Please don’t ask me what’s for dinner tonight. Yes, I could look up a recipe. I could rummage through the fridge and the freezer to find something to throw together. I could tell you what ingredients I have to make tacos or chicken noodle soup, and I could tell you what we still need to get from the store.
It’s already been a long week. My to do list has grown because I haven’t been able to get all the things done I’d planned to tackle at the beginning of the week. And, as luck would have it grocery shopping was on that list. I know that we have the broth, vegetables and all the seasonings for the soup, but we still need the chicken. The chicken I have on hand only 2 of the kids will eat, so that won’t do. We need the all white chicken breasts instead. And for the tacos… we have the flour tortillas, taco seasoning and cheese, but we ran out of ground beef. It was on the list too — the lean kind because I heard it’s better for you.
I sat down to order it all, but I got distracted. The baby needed a diaper change, and then I realized we were low on wipes, and I only had a few diapers left. Then, I heard some crying from the other room. Someone had stolen someone else’s favorite toy and wouldn’t give it back. Once things were settled there, I noticed that the dogs needed to be let out, so I rushed them out the door before I had an accident to clean up. That’s when I noticed there were several packages on the porch that needed to be brought in. Don’t worry, I put all of it away, and I actually remembered to break the boxes down this time for you too!
But, then, as I walked by the laundry room, I noticed that clothes you asked me to wash were still soaking in the sink. They’re your favorite, and they had a nasty stain that needed to be treated. It’s ok though… I managed to get the stain out after looking up a laundry hack for tough stains just like that one. I wrote it down and taped it to the laundry room cabinet door in case it happens again.

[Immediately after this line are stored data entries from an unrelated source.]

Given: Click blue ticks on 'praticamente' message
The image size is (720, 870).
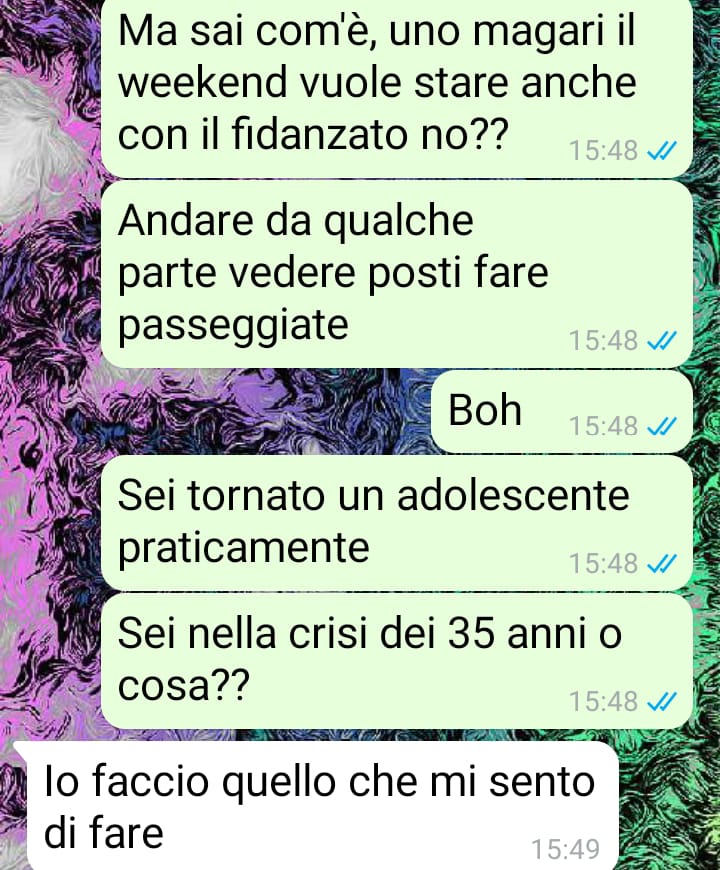Looking at the screenshot, I should [662, 564].
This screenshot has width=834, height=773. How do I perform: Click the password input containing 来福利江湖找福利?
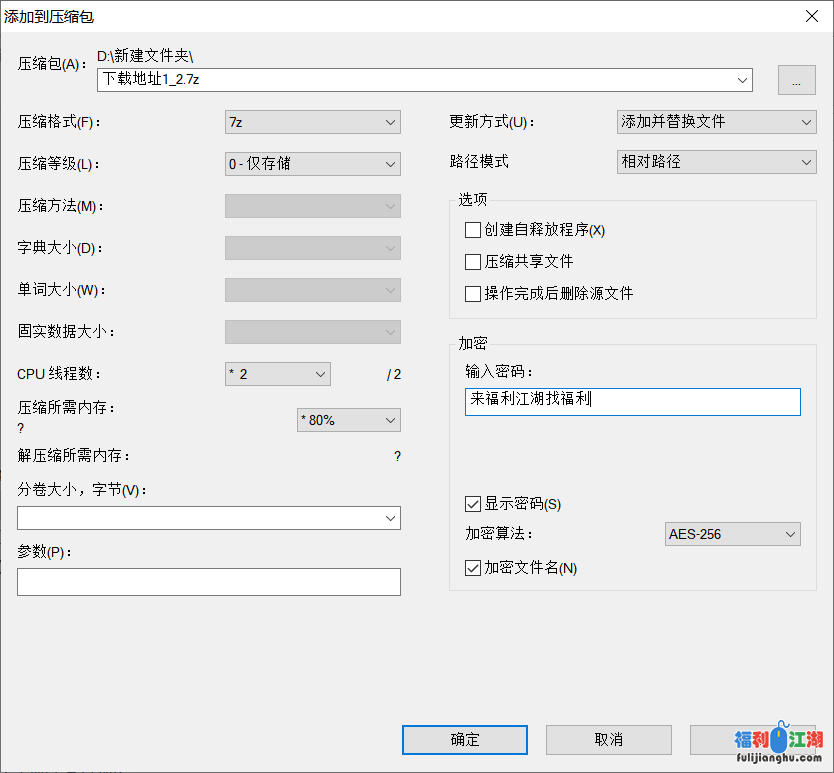[632, 401]
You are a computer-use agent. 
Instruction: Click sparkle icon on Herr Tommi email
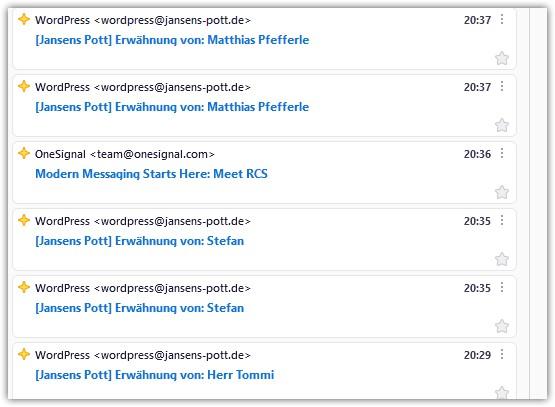(x=24, y=354)
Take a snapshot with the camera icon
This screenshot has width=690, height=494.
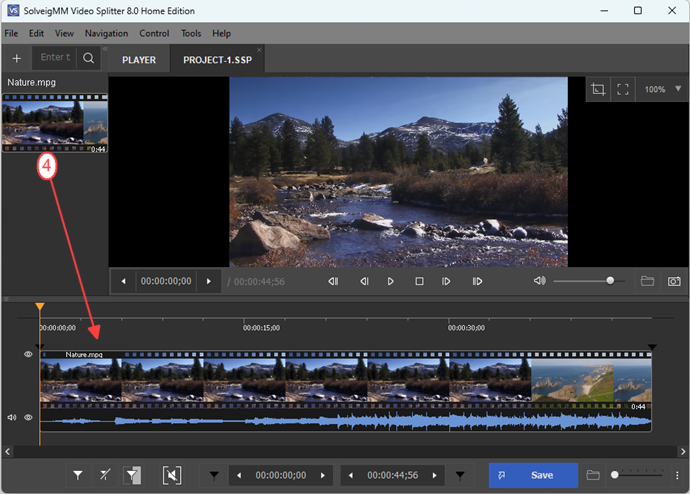pos(674,281)
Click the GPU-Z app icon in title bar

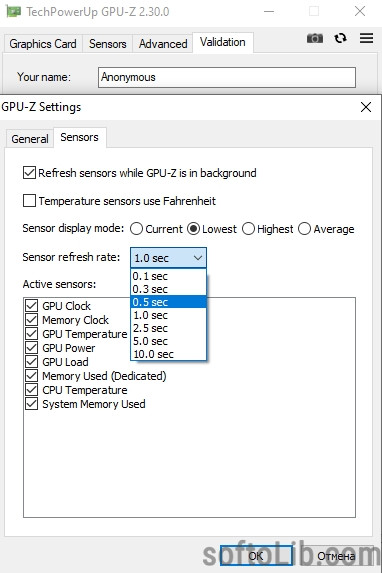click(x=13, y=12)
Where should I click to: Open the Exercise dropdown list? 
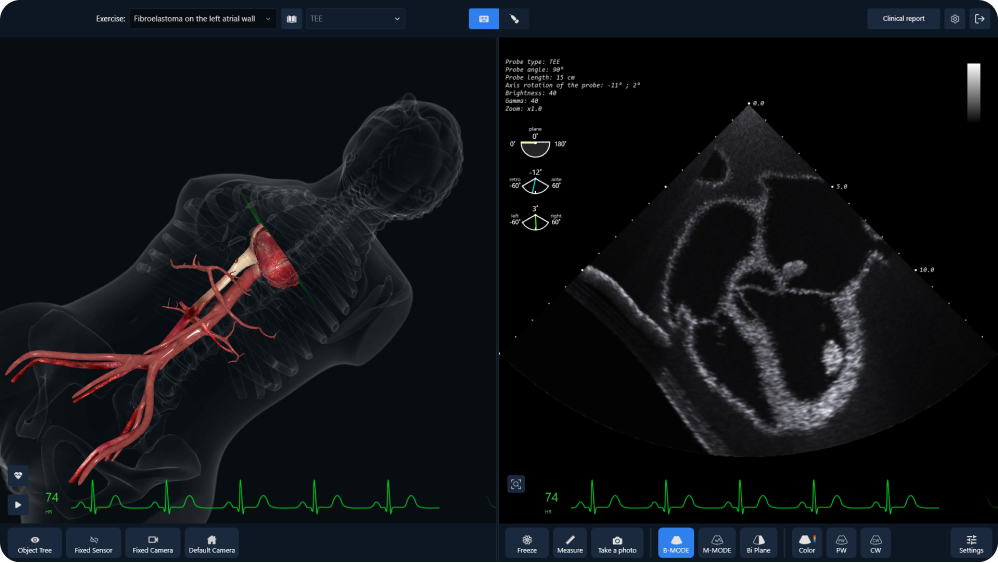tap(202, 19)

After that, I looked down at my watch. It was already lunch time. That would explain why the baby was fussing again. So, I made you all your favorites for lunch: grilled cheese and SpaghettiOs with a side of Cheese-It’s. But, I did make sure you got a serving of fruit with it — fresh bananas and strawberries because those are better than the canned fruits. But, I always feel like I should be making you something more nutritious, so I found a couple healthier recipes on Pinterest. I printed them off for tomorrow.
I cleaned up the lunch mess and the kitchen, just in time to get you all down for a nap. I hope it goes better than yesterday. I made sure to put you down earlier, so I don’t have to wake you up when it’s time to go get the rest of the crew from school. I sat down, then, to rest after being on my feet all morning. I need to be spending more time with God and reading my devotional more, so I did that in hopes of it easing my mind.

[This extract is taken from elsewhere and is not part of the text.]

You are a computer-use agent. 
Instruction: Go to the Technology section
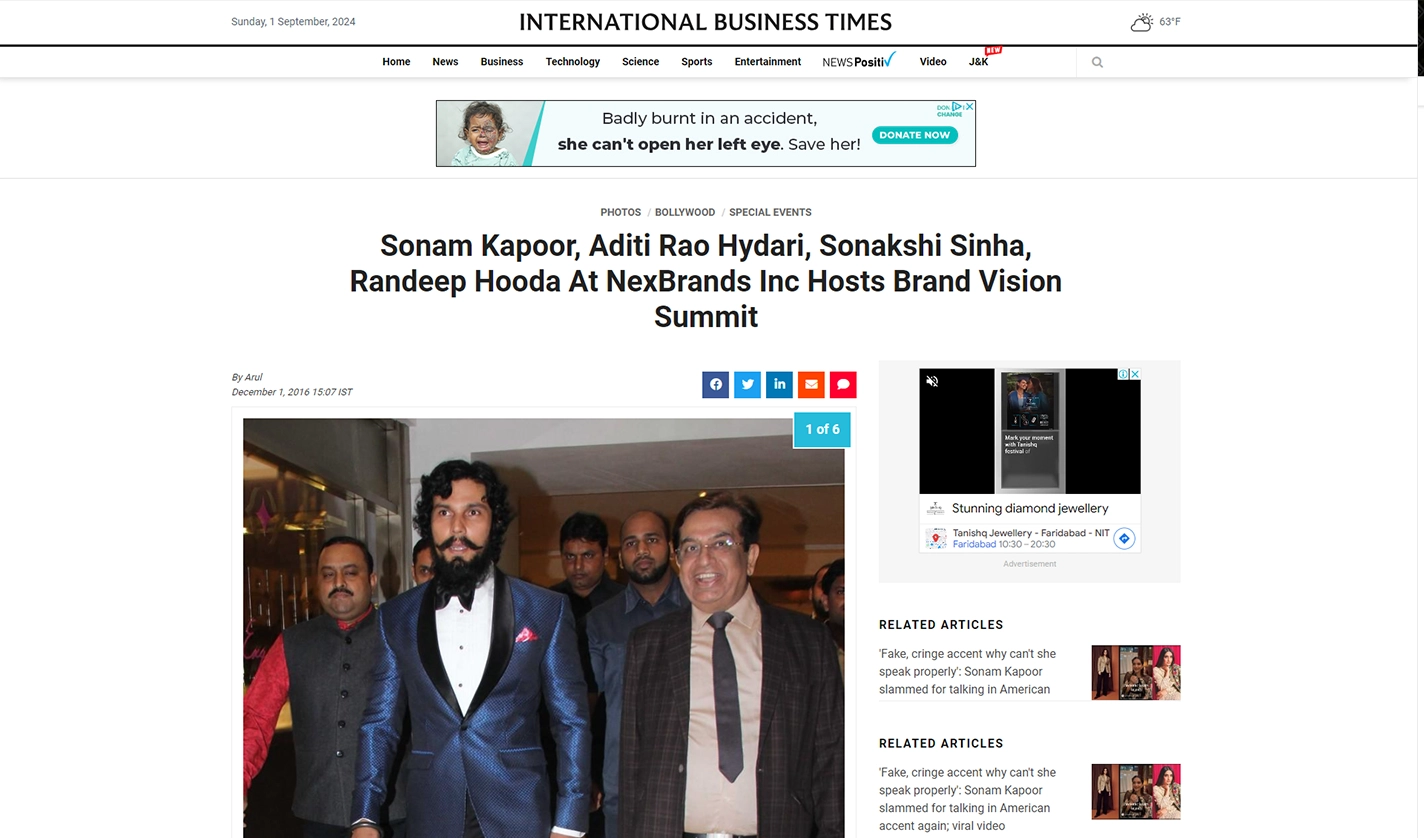coord(573,62)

I decided to close my eyes. But, only for a few minutes. I’m exhausted because the baby was up crying last night — it’s teeth… I know it is. And, of course, someone else had a bad dream and needed to be soothed back to sleep, so I took care of that as well. I didn’t mean to take a nap, but I accidentally fell asleep. Lucky for me, I woke up in just enough time to grab the others, jump in the car and slide into the school pick up line.
Then, of course, everyone needed a snack when we got home, and there was homework to do. But, the baby was fussing again and only wanted to be held, which slowed me down a bit.
And now, it’s dinner time, and you’re asking me what’s on the menu. The truth is… I tried. I really tried. But, if you remember, I got distracted from my grocery shopping earlier this morning with the other things that needed to be done. I try to keep things running smoothly.
So please, don’t ask me what’s for dinner. I’ll break down and cry. And, I don’t want you to think I’ve lost it again. I promise I haven’t. I’m just tired. I’m trying to do the best I can, yet at the end of the day it seems as if I’m always behind. And, I can’t figure out how?
You see, these were the parts of motherhood no one quite prepared me for, and I’m still trying to figure it out. Things constantly ebb and flow. I’m trying to find that balance, but no one really told me how hard that would be.
So, if you want to know what you can do to help — at least for tonight — please don’t ask me what’s for dinner. I’m tired. I still have a grocery list to make, and I don’t have time to cry.